Given the size of the training dataset, full fine-tuning allows the model to adapt both low-level and high-level features to wildlife-specific visual patterns while benefiting from pretrained representations.

In [13]:
from IPython.display import HTML
HTML("""
<style>
/* Wrap long code and outputs */
pre, code { 
  white-space: pre-wrap !important;
  word-wrap: break-word !important;
}

/* Extra: make code smaller only when printing */
@media print {
  pre, code { font-size: 9pt !important; }
}
</style>
""")

## Training Execution

Training is performed using the TensorFlow Object Detection API training script, executed from within Jupyter Notebook to ensure reproducibility and consistency with the configured pipeline.

In [3]:
%cd C:\Users\MSC1\Desktop\Tensorflow-Object-Detection-API\models\research

C:\Users\MSC1\Desktop\Tensorflow-Object-Detection-API\models\research


### Verify training script availability

In [5]:
import os
print(os.getcwd())
print(os.path.exists("object_detection/model_main_tf2.py"))
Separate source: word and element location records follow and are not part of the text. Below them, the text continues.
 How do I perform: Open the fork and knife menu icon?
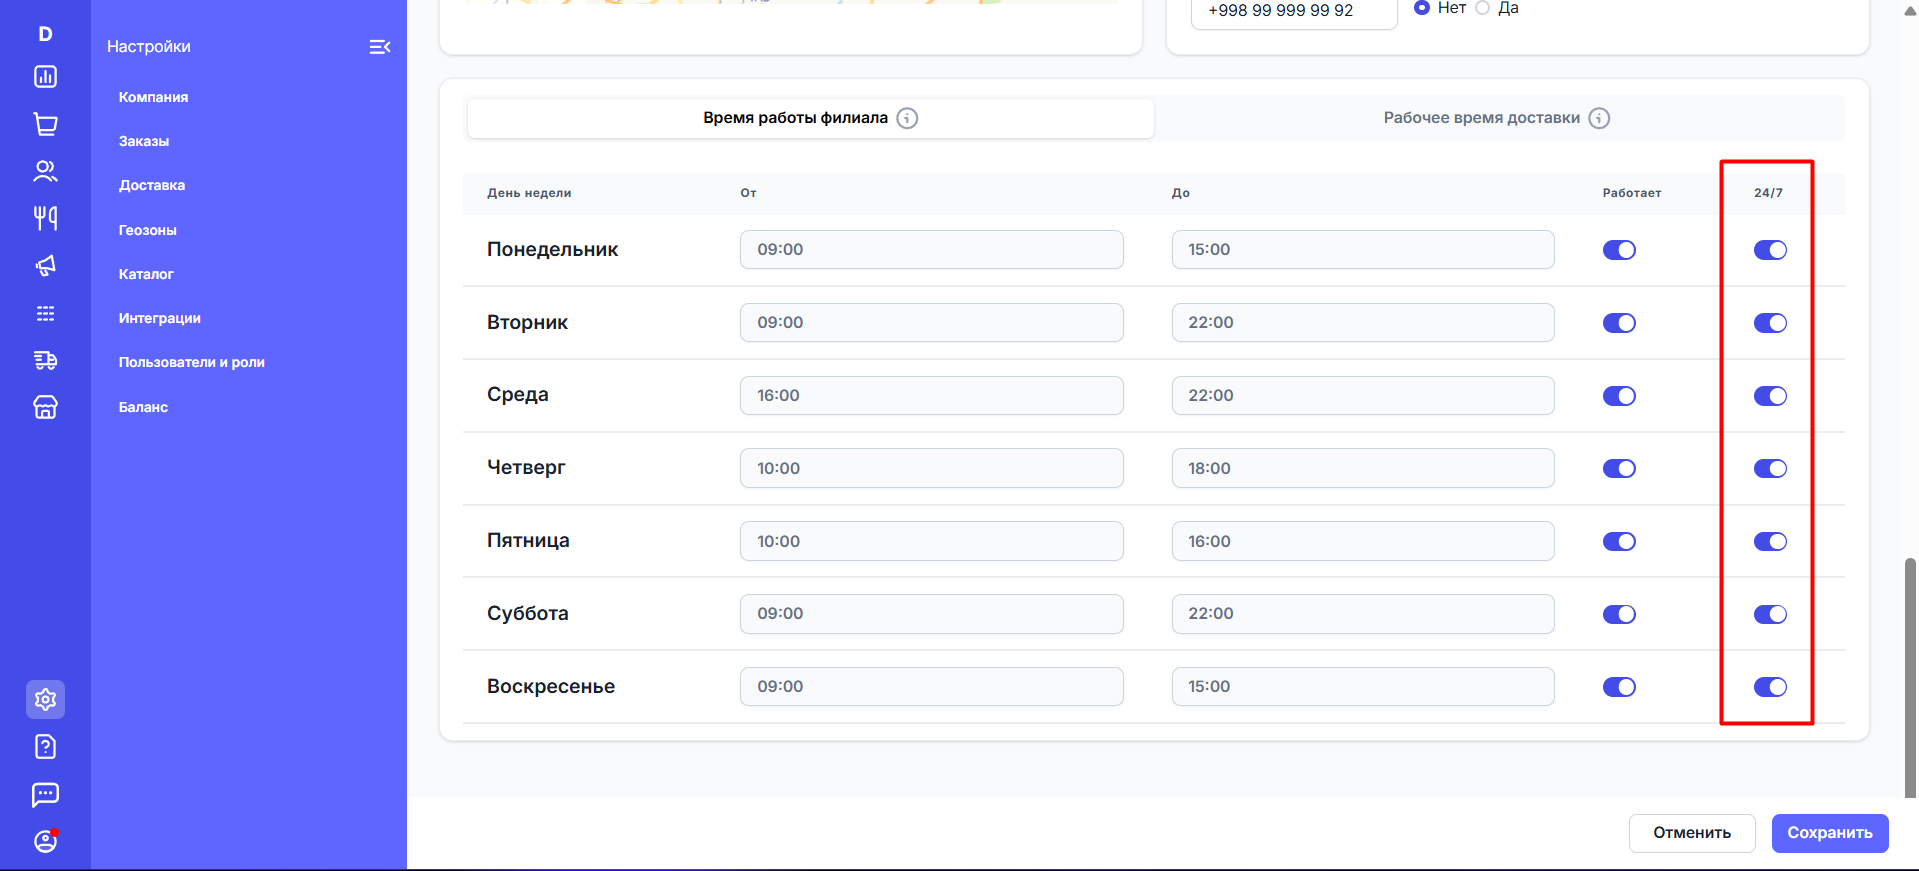pyautogui.click(x=45, y=218)
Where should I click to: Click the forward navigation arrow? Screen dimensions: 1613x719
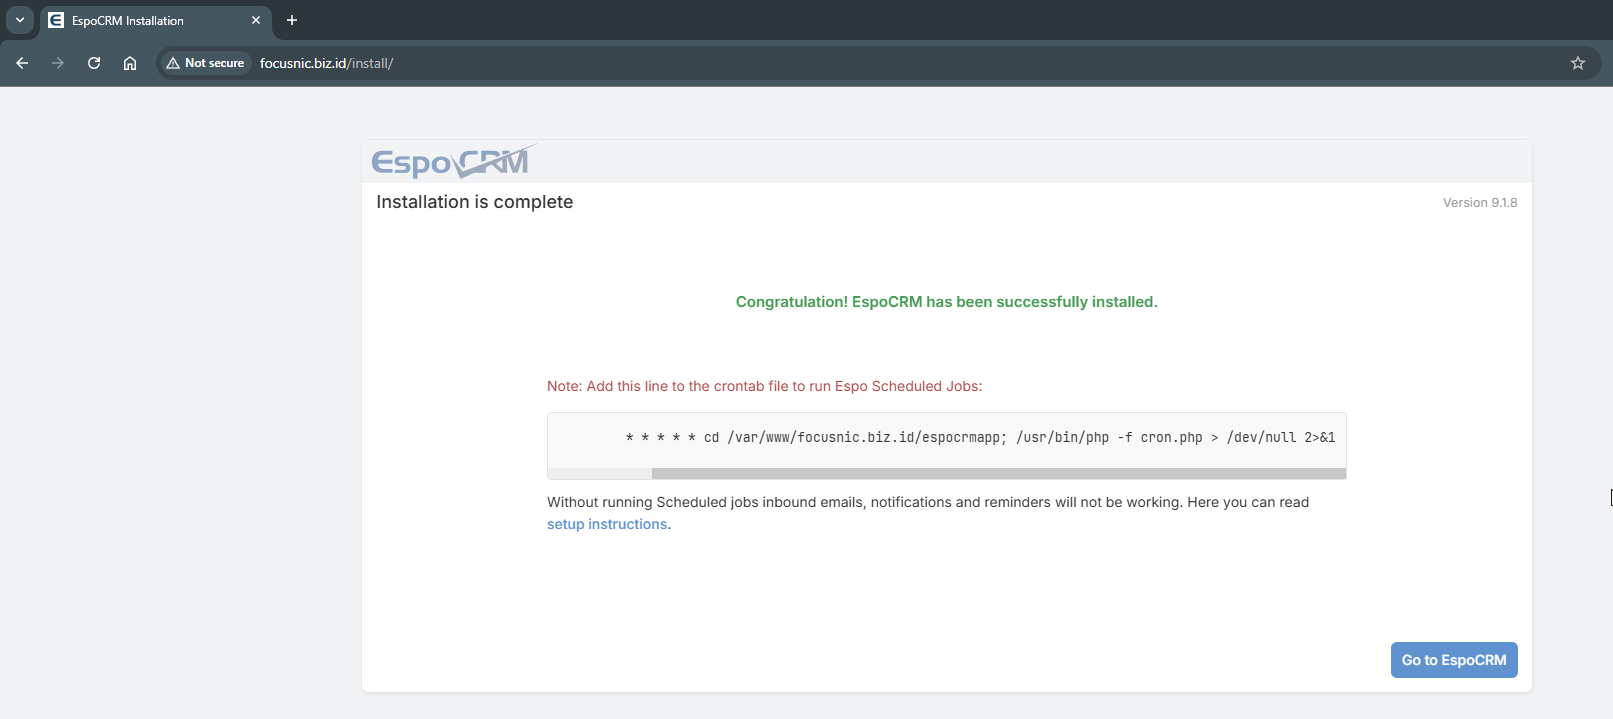tap(58, 63)
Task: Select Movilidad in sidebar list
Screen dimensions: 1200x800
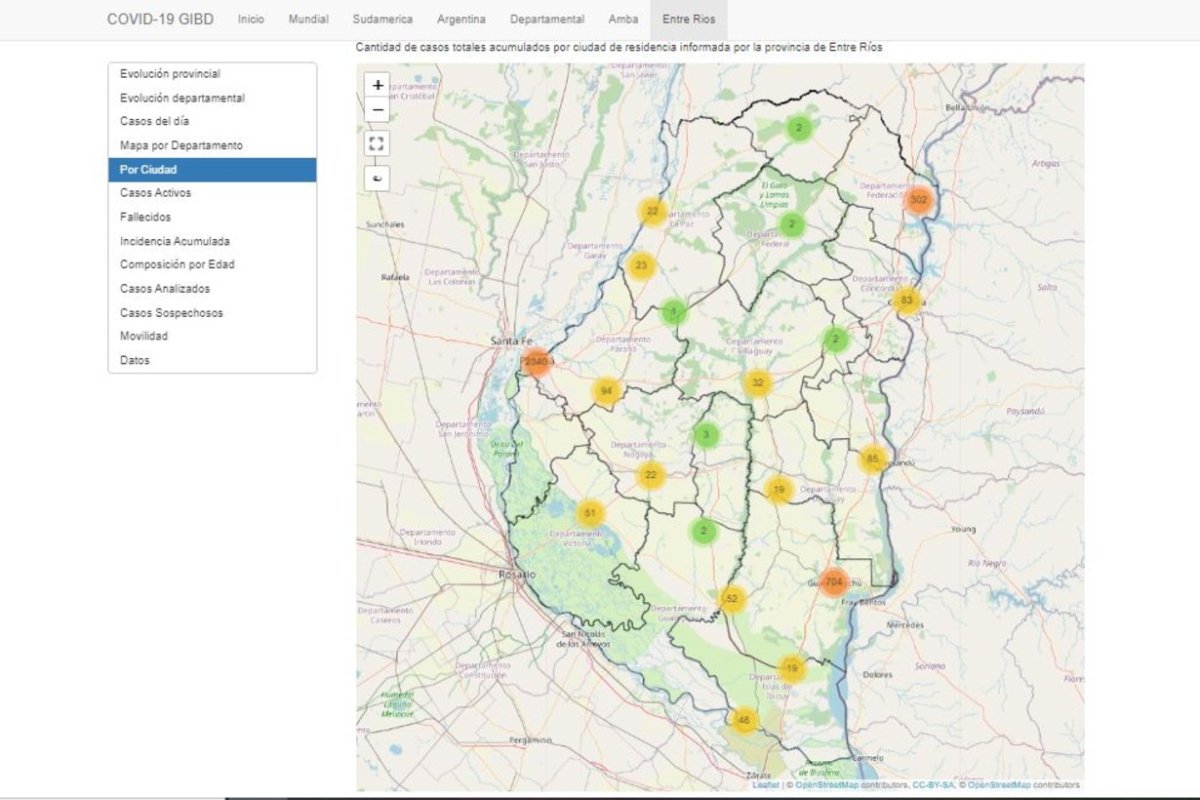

C:\Users\MSC1\Desktop\Tensorflow-Object-Detection-API\models\research
True


### Training Initialization

In [None]:
!python -m object_detection.model_main_tf2 --pipeline_config_path="C:\Users\MSC1\Desktop\Tensorflow-Object-Detection-API\Base\v1\object_detection\training\TF2\training\faster_rcnn_resnet101_v1_1024x1024_coco17_tpu-8\pipeline.config" --model_dir="C:\Users\MSC1\Desktop\Tensorflow-Object-Detection-API\Base\v1\object_detection\training\TF2\faster_rcnn_output" --alsologtostderr

### Final Training Output (Step 20,000)

The screenshot below shows the final stage of training, confirming that the model completed all 20,000 steps. The total loss has stabilised and the learning rate has decayed to zero, which shows convergence.

![Training output.png](attachment:fbb46c69-c35a-4d7b-bc02-e41c4ec25a5e.png)

At the final training step, the total loss is approximately 0.38, with no further downward trend noticed. This confirms that the selected number of training steps was sufficient and that additional training would yield meaningful improvements.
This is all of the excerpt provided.